----- GIVEN INFORMATION -----
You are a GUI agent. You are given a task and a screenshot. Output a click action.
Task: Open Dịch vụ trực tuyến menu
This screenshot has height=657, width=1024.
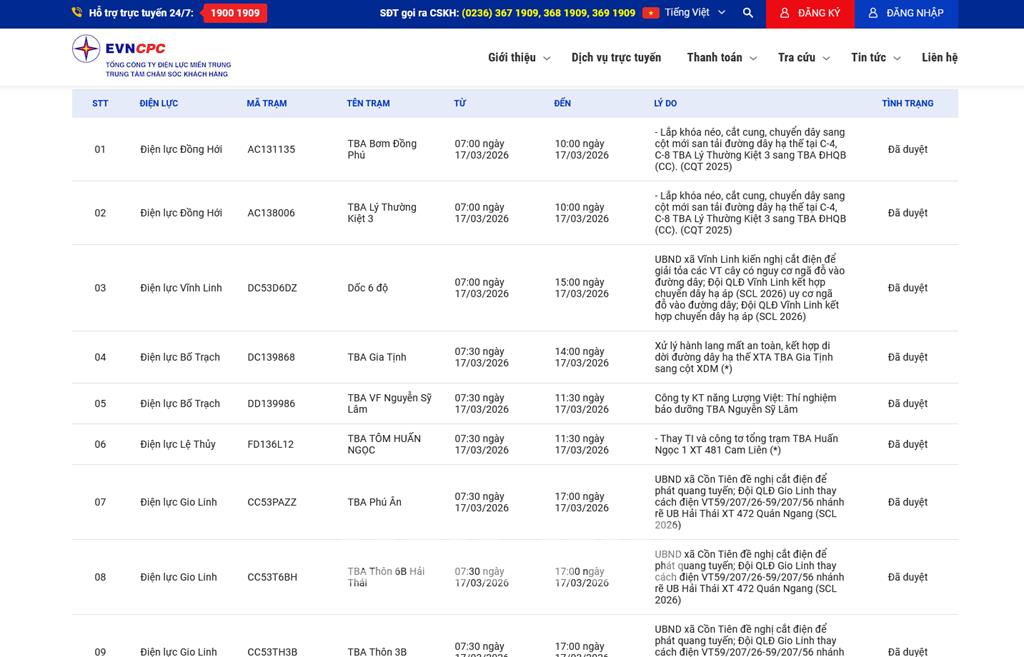[616, 58]
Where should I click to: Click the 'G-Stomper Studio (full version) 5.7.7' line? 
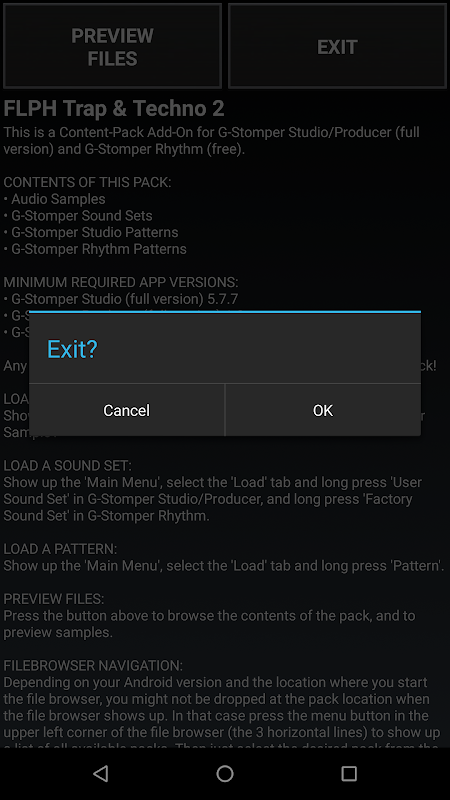point(121,299)
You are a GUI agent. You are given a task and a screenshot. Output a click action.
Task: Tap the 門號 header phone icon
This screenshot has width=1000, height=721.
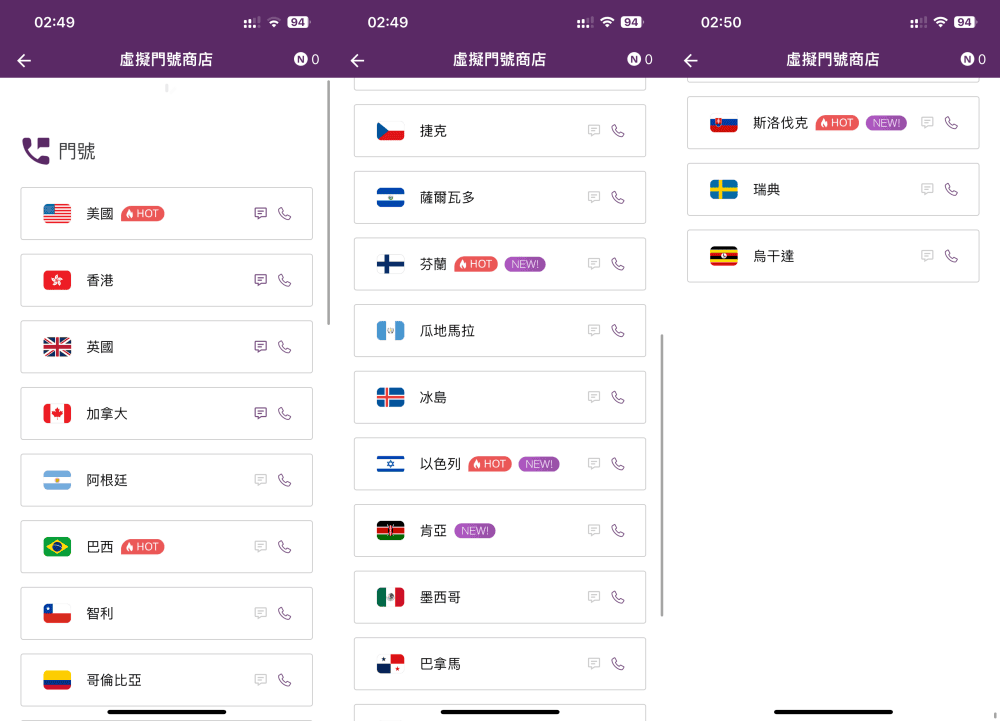pyautogui.click(x=37, y=150)
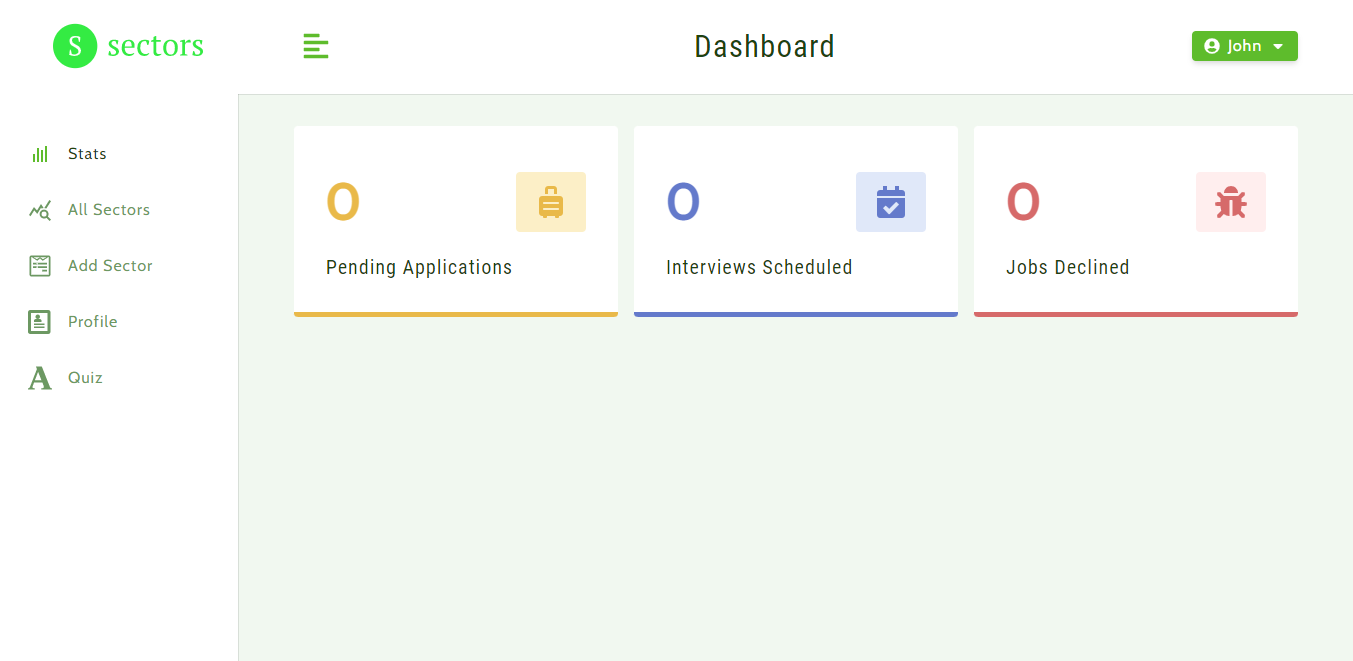Click the calendar-check icon on Interviews Scheduled card
This screenshot has width=1353, height=661.
click(890, 201)
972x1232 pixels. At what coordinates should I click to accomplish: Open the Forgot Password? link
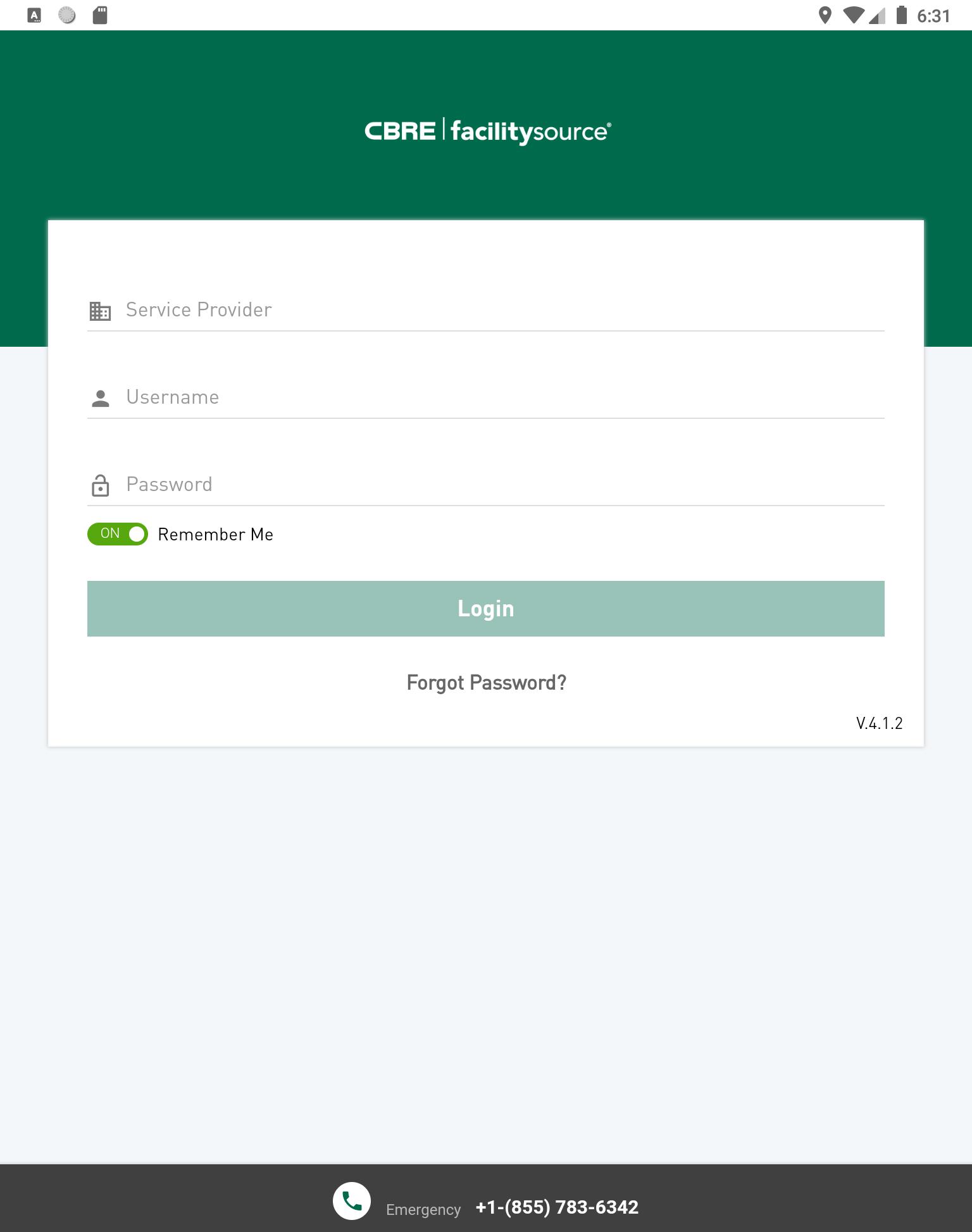pyautogui.click(x=486, y=683)
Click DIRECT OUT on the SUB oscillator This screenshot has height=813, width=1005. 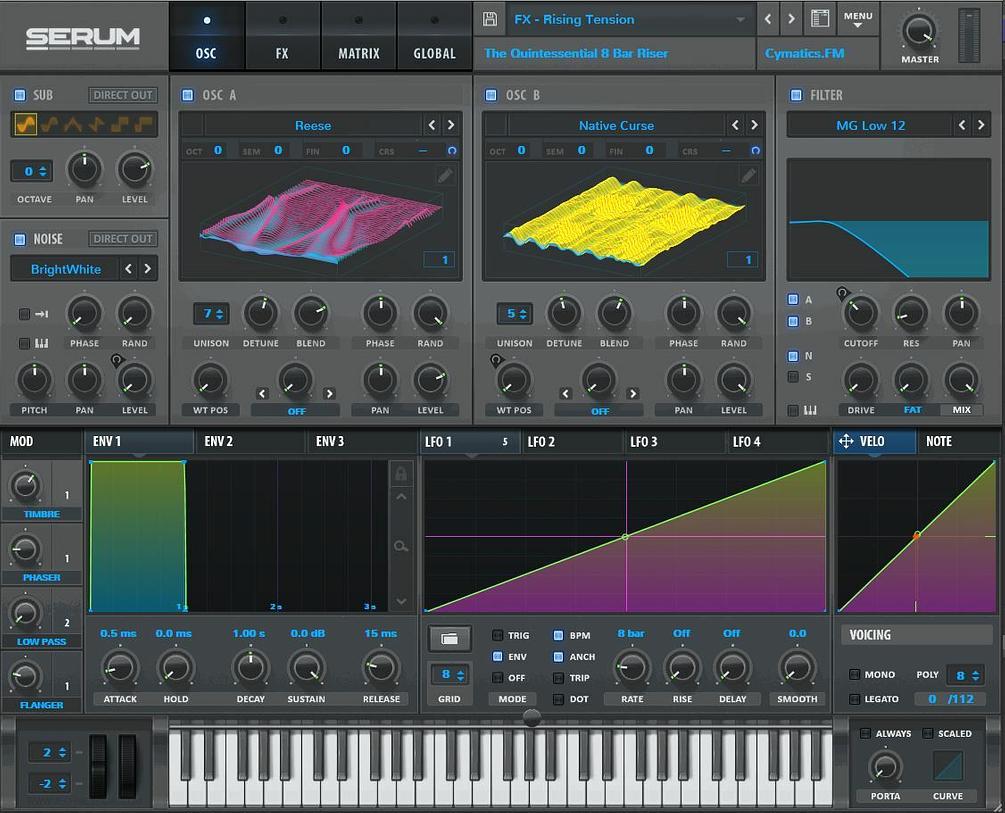coord(122,94)
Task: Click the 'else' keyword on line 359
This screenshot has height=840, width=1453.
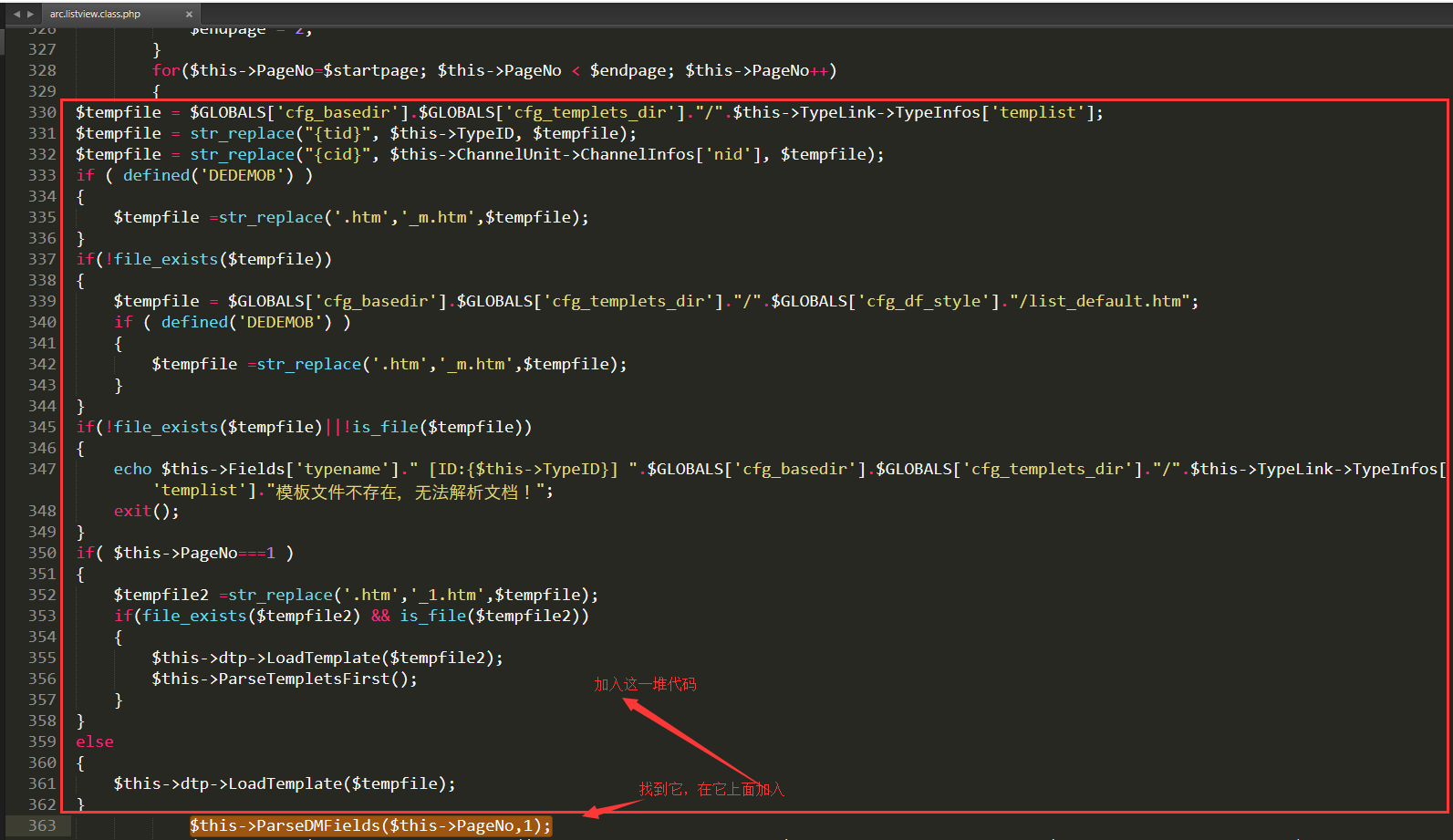Action: pos(95,741)
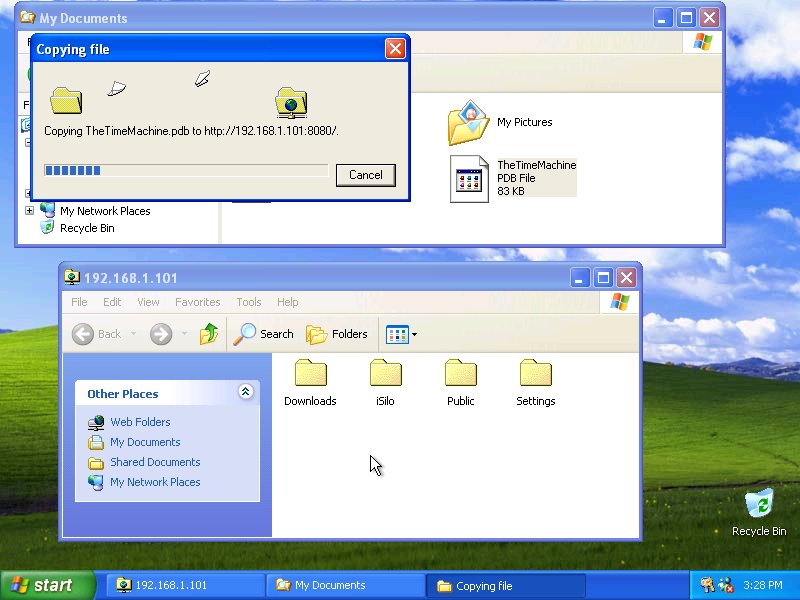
-----
• WORK TO BE COMPLETED
Reproduce all of the lines from the one containing "Where should I" down to the one containing "pyautogui.click(x=486, y=683)", inclusive, leaving out the pictures.

• RESULT
Where should I click to: Click the 'G-Stomper Studio (full version) 5.7.7' line? 
point(121,299)
You are a GUI agent. You are given a task and a screenshot. Output a click action.
Task: Tap the 門號 header phone icon
This screenshot has width=1000, height=721.
pyautogui.click(x=37, y=150)
Click the calendar-check icon on Interviews Scheduled card
This screenshot has width=1353, height=661.
click(890, 201)
972x1232 pixels. At what coordinates should I click to accomplish: Open the Forgot Password? link
pyautogui.click(x=486, y=683)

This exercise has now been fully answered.